Set exercise ->
Please render the item lines from the line with "Viewport: 500px width, 366px height." up to and including the line with "tap(269, 20)" as a JSON list of strings, one string per line, with blank lines left out.

Exercise materials ->
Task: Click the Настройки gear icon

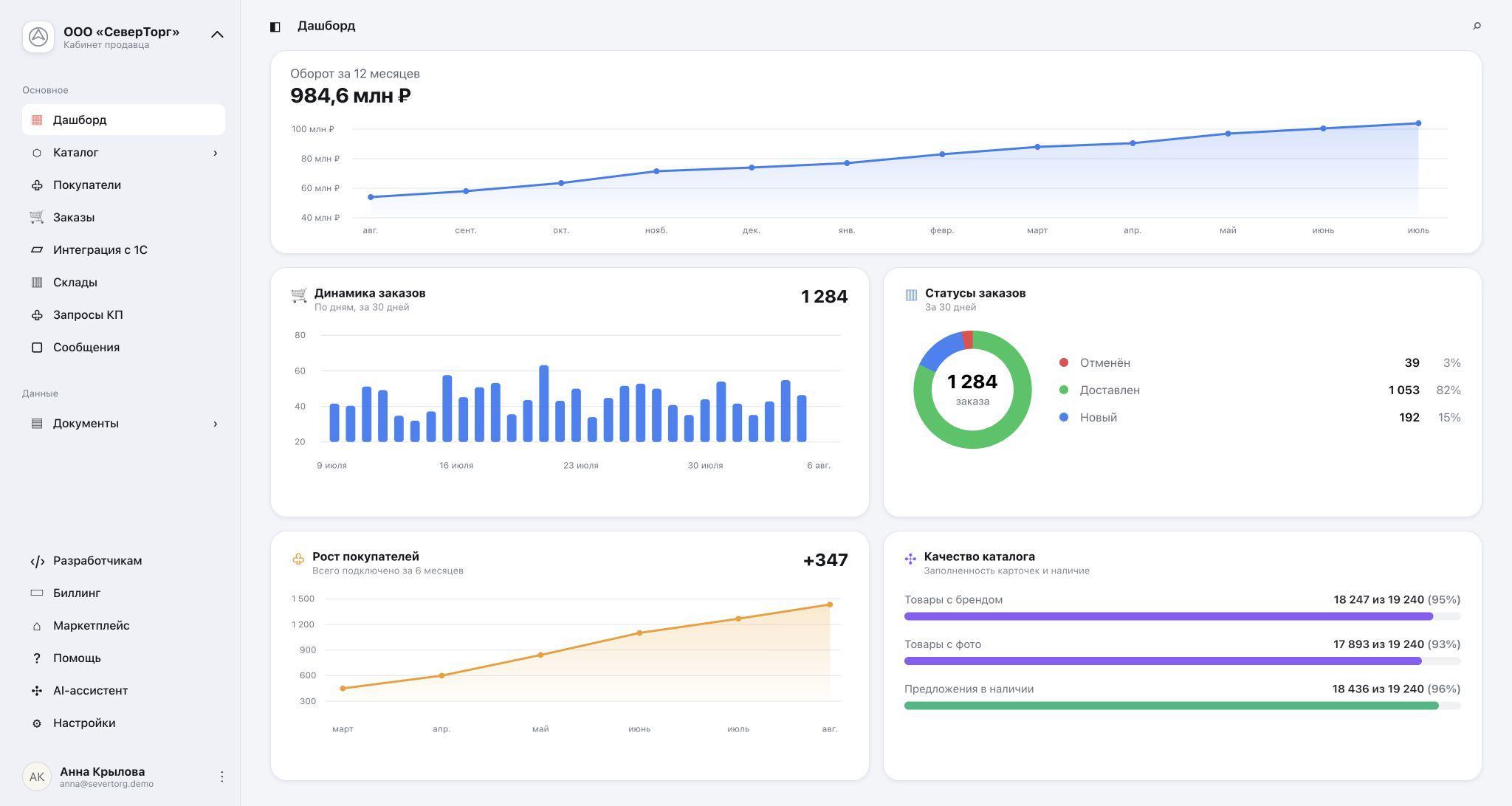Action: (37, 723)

--

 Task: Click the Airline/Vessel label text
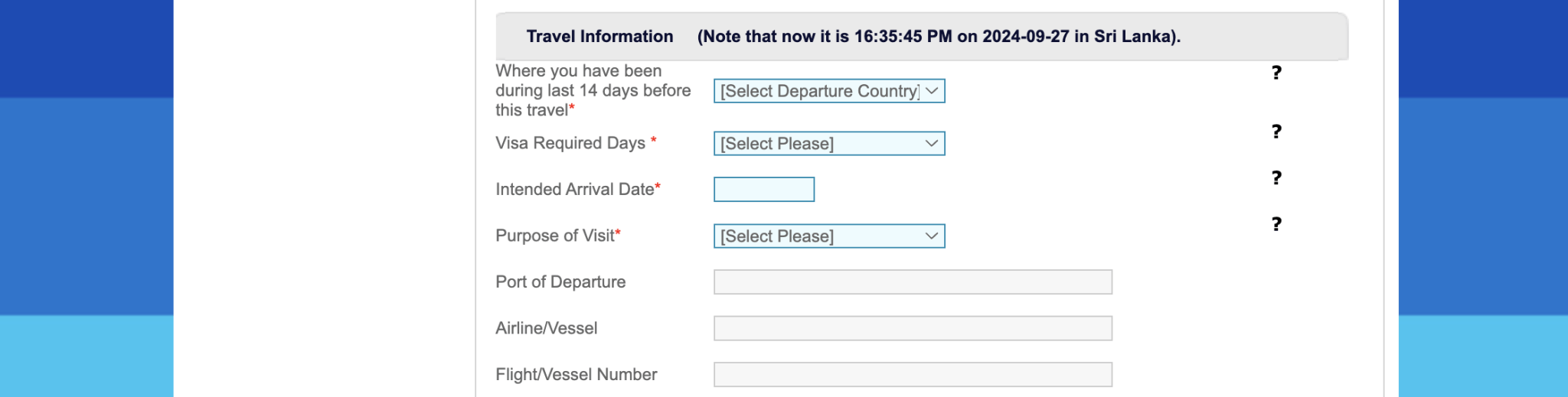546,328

==

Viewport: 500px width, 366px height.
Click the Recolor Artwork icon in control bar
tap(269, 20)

Response below ->
[
  "Viewport: 500px width, 366px height.",
  "Click the Recolor Artwork icon in control bar",
  "tap(269, 20)"
]